Filmed at a decommissioned quarry on an island in the Southern China, The Rumbling is a visual variation interweaving video records of landscape and human activities; through narrations and fragmented dialogues that have obscured the line between intimacy and alienation, this work traces the silhouette of image remains left by lost human existences and erased voices amid the powerful current of the times. Half a century ago, the wasteland we now stand on was once a transfer station where the anchor lifter exerted their last effort. The sound in the film becomes a medium that activates "undead" substances, reverberating with vanished corporeal existences and the echoes from terrestrial rumbling; this is a synchronized vibration of sound waves generated by the deformation and rupture as a result of the compressing and surging stifled from the "inside" before the advent of a turbulent commotion. The cracks and folds on the earth's surface resemble a hyper slow-motion film. Historic time can be excavated from landscape and later sinks to the bottom of the sea just like sandstone or granite, dissolving into void or forming a new land. Vague memories of landforms, people met through serendipity, and modern ruins jointly construct a phantasmal decay. What the artist takes an interest in, though, is to create a balanced form that melds multiple times and narratives within the decay.

 

About the Artist

Hu Wei (b.1989, Dalian, China) graduated from CAFA and obtained an MA at Dutch Art Institute (DAI) in NL in 2016, and currently lives and works in Beijing. He works in a variety of media, including film making, installation, printed images, performance and drawing. His interest often begins with the seemingly unrelated elements between text and visual culture, exploring the multiple, speculative connections between art and reality in relation to both political and formal level through research, "translation" and imagination. His recent practice travels through different geo-contexts and "silencing" histories and materials, investigating the dynamics, fragmentation and synthetic alienation of human, non-human and material in the process of historical and natural transformation. Combined with moving images and essayistic aesthetics, his works also unfold the precarious relationship between invisible labor, affect, and value judgments in different political and economic environments.
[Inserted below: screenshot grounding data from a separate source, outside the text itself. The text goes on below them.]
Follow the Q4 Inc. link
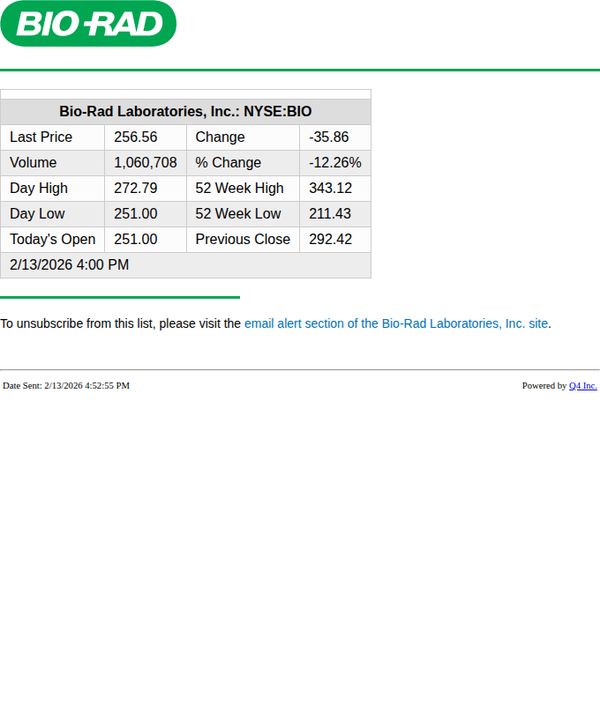Screen dimensions: 600x705 [x=583, y=386]
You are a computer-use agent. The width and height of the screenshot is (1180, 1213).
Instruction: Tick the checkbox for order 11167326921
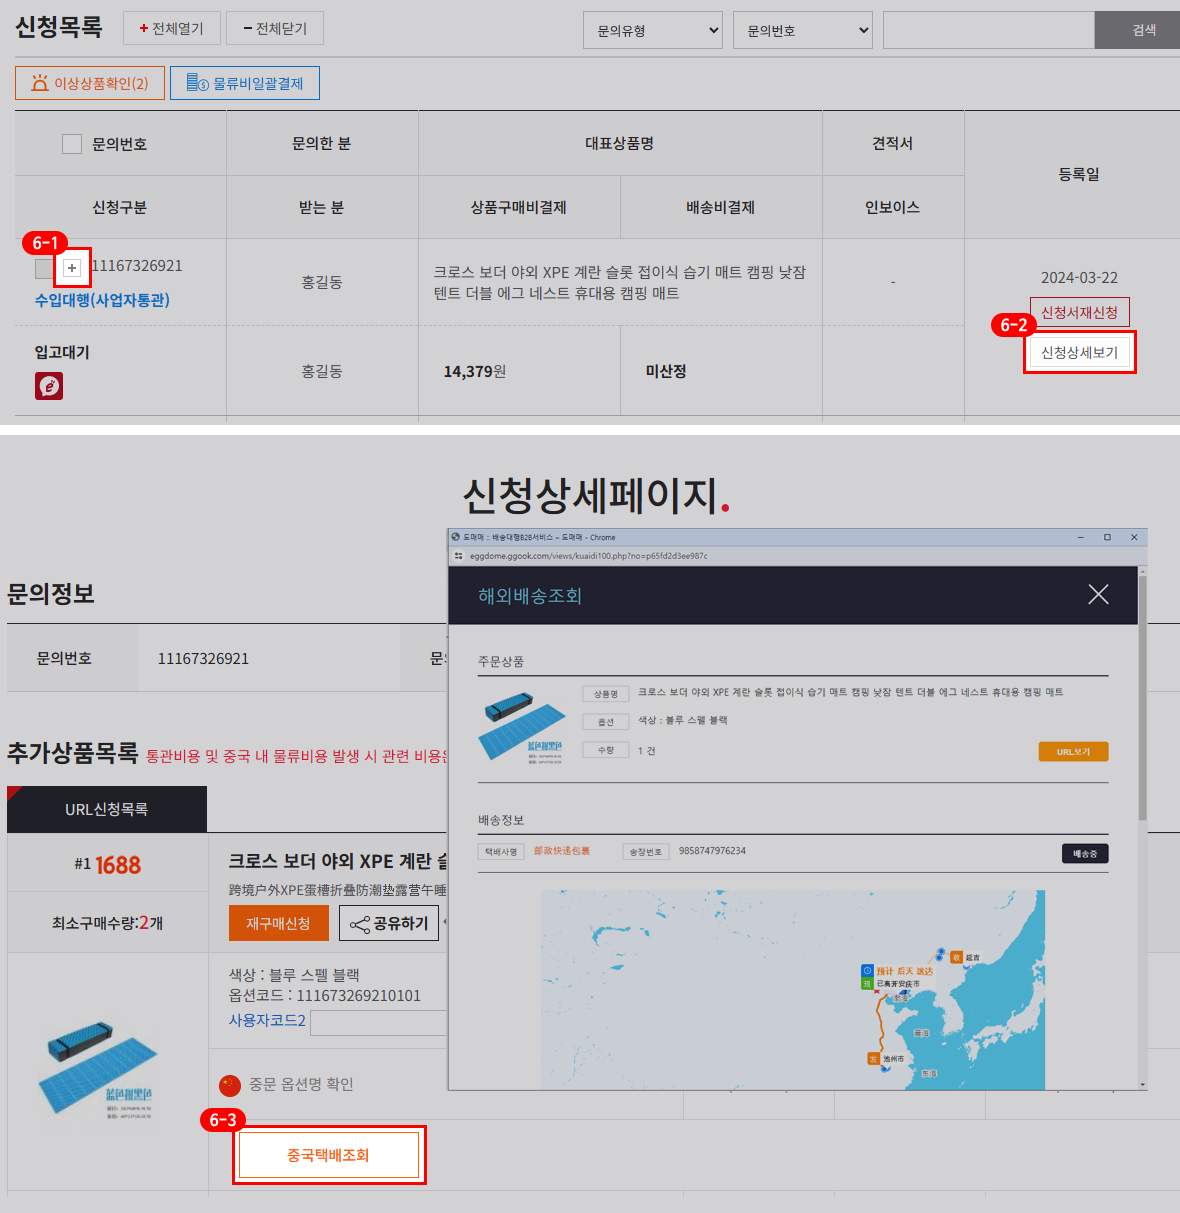tap(44, 269)
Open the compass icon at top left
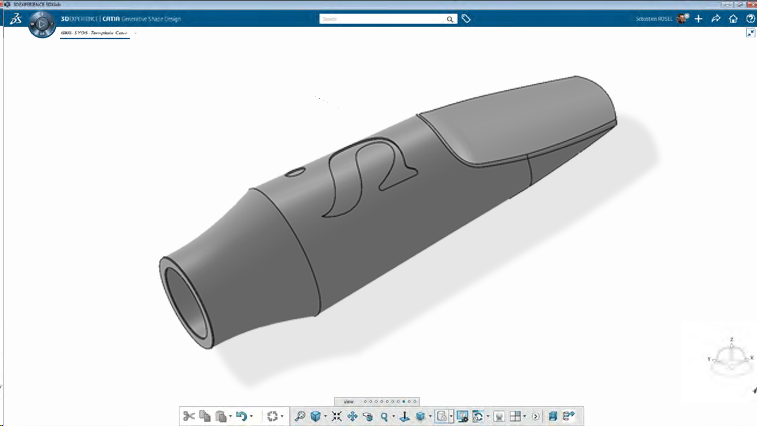 (x=41, y=21)
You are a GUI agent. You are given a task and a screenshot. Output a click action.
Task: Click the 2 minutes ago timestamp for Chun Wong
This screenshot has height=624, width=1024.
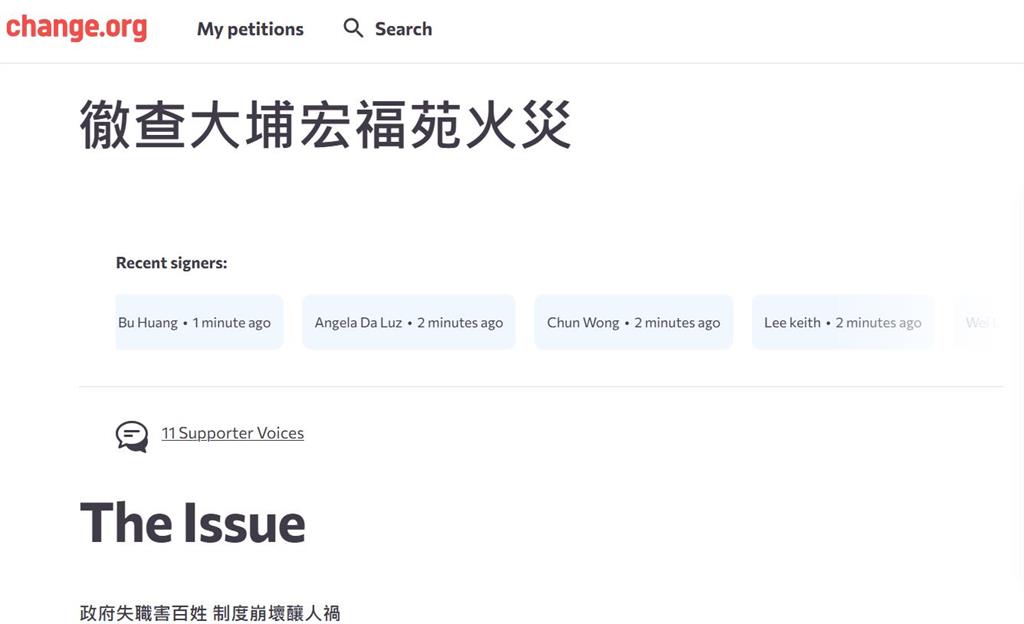[676, 322]
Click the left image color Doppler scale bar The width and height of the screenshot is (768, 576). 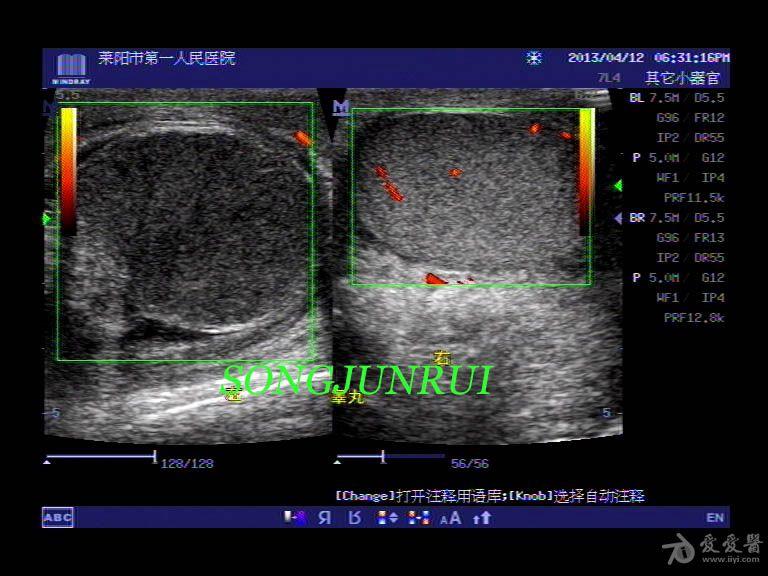(x=68, y=170)
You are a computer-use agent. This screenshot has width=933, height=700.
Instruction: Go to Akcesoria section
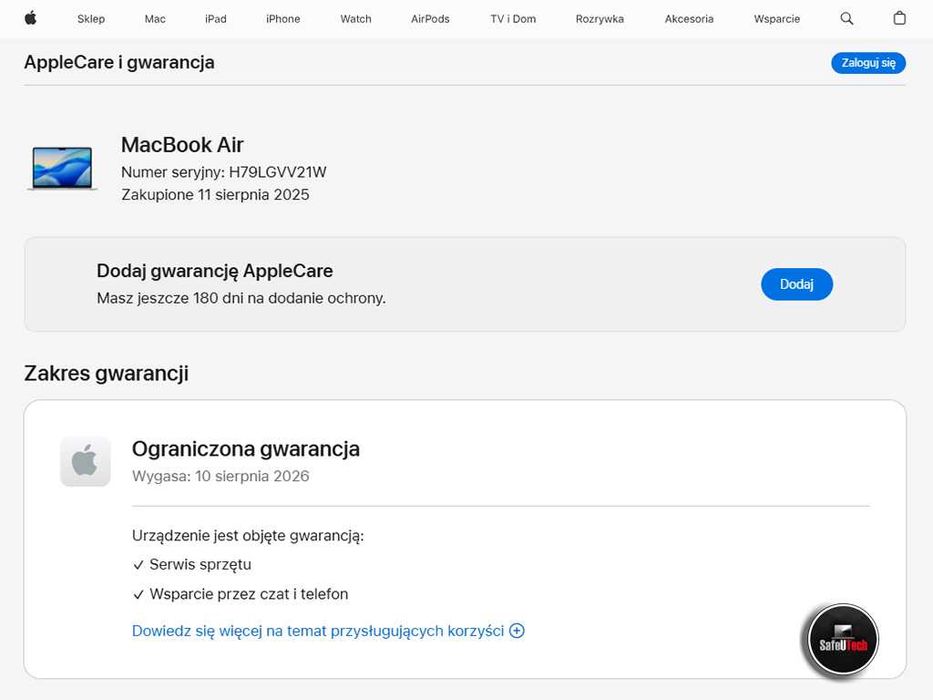pyautogui.click(x=689, y=19)
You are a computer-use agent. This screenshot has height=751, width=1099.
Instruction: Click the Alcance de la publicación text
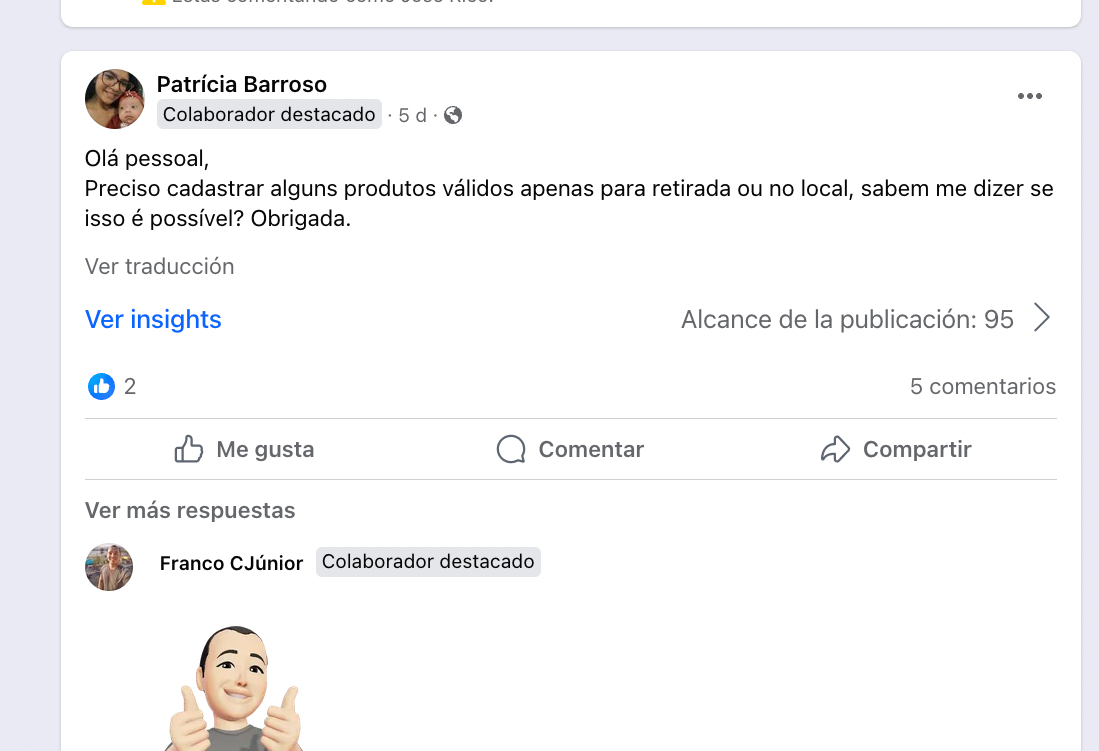click(846, 319)
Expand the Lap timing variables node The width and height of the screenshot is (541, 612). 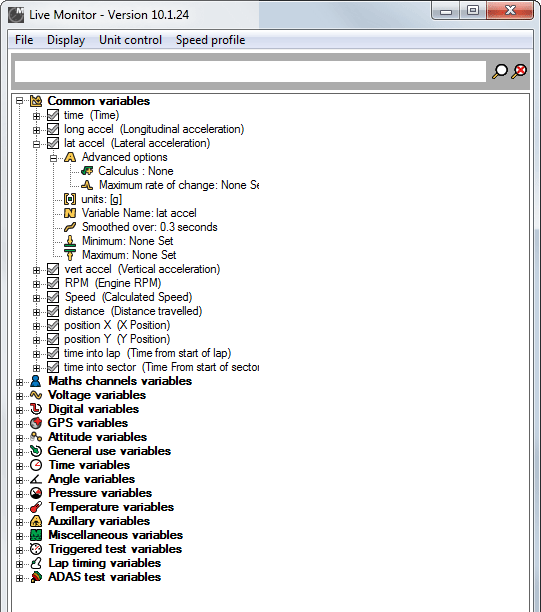[19, 564]

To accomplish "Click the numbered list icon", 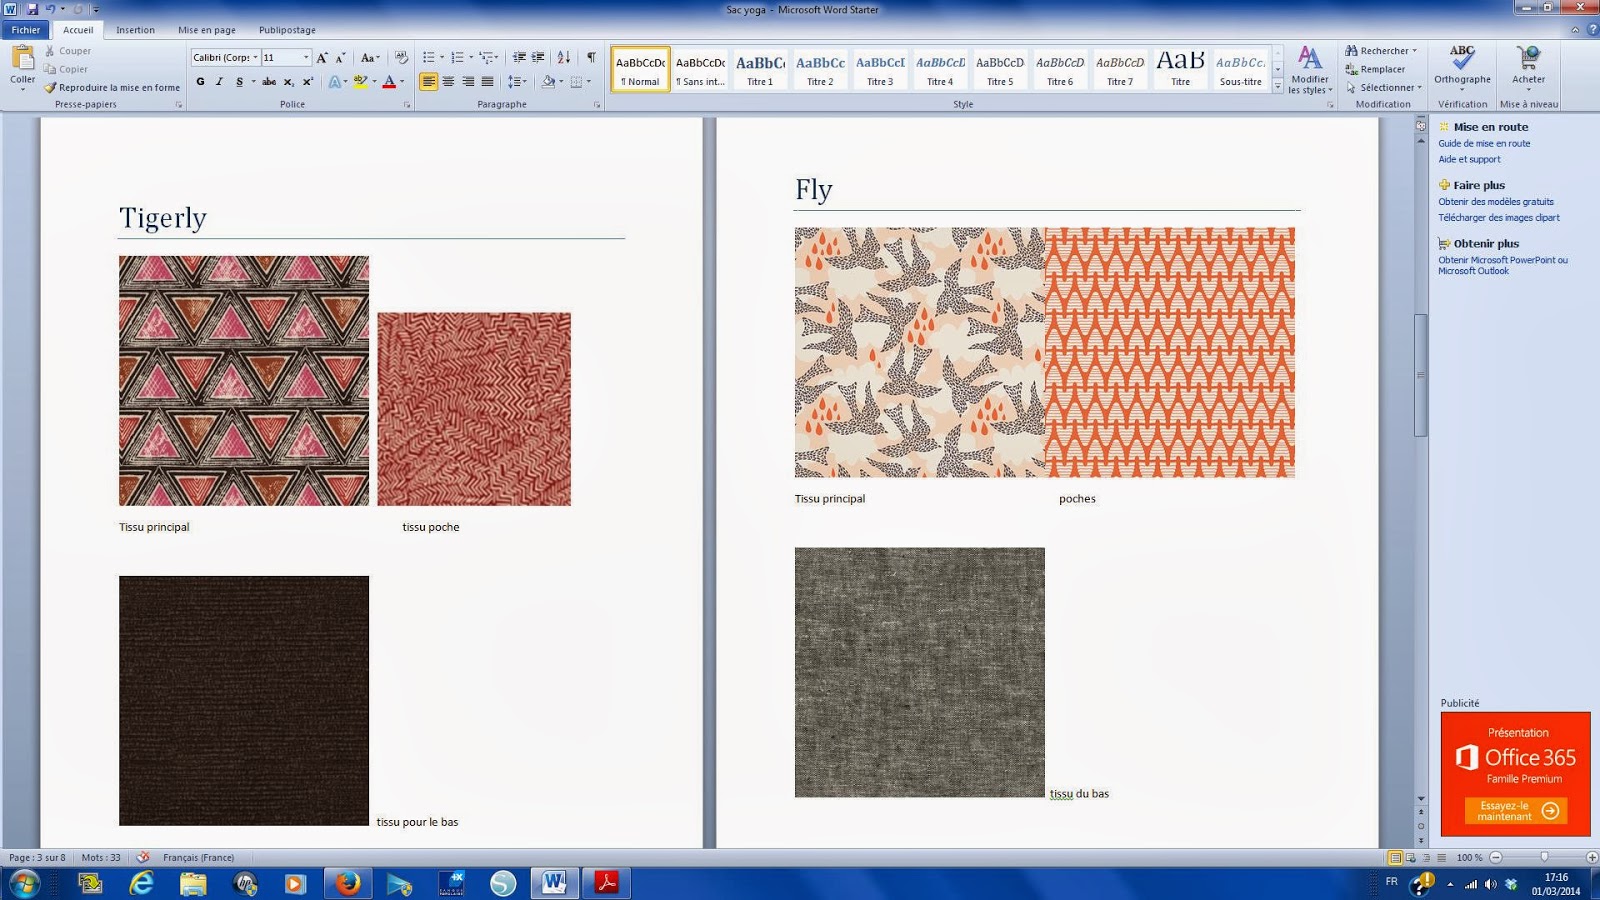I will tap(457, 57).
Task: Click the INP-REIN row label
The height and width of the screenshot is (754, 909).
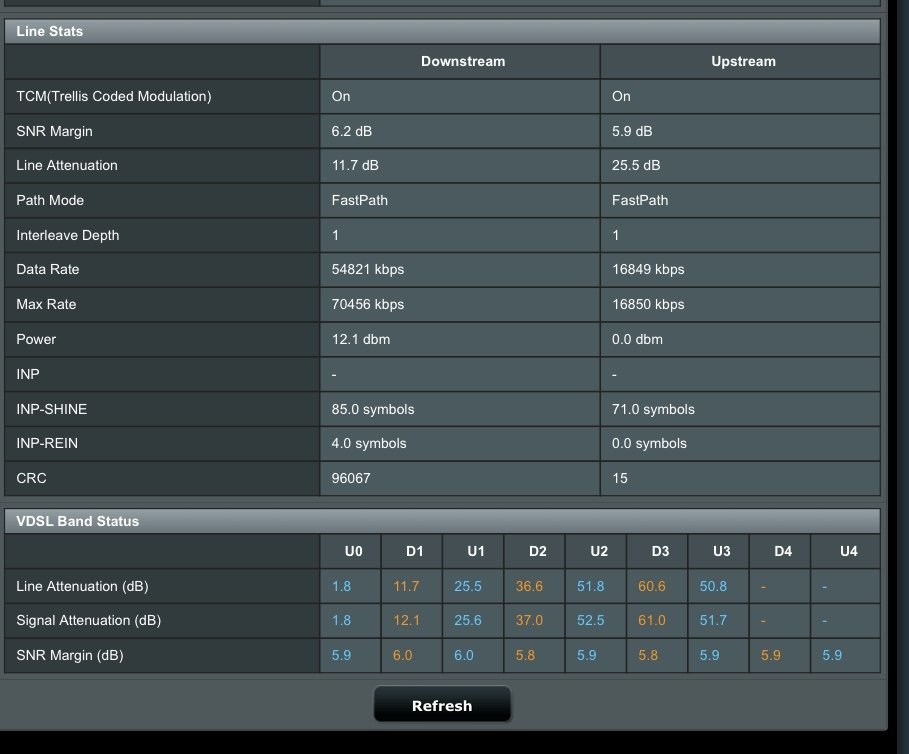Action: [48, 443]
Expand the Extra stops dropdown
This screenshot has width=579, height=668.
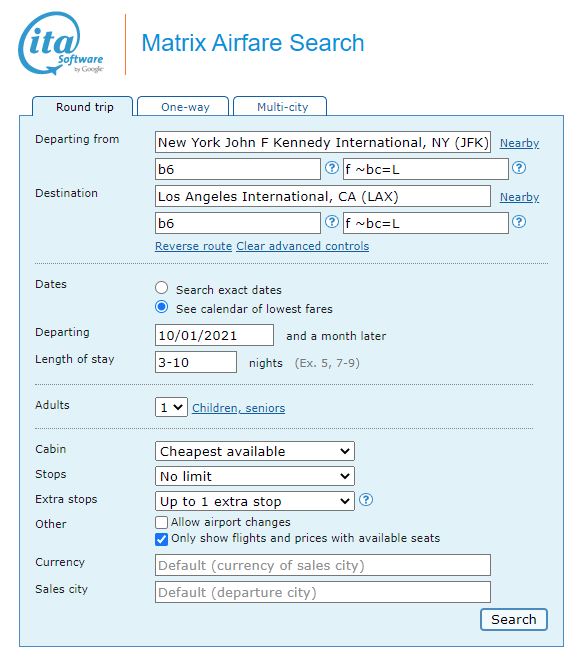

The Macalline Center of Art (MACA) is a non-profit art institution located in the 798 Art District of Beijing and officially inaugurated its space on January 15, 2022. Occupying a two-story building with a total area of 900 square meters, MACA unites artists, curators, and other art and cultural practitioners from around the world. Through its diverse, ongoing, and collaborative approaches, the Center establishes a new site on the contemporary art scene. Guided by the “work of artists” and backed by interdisciplinary research, the Center aims to bring together a community passionate about art and devoted to the “contemporary” moment so as to respond proactively to our rapidly evolving times.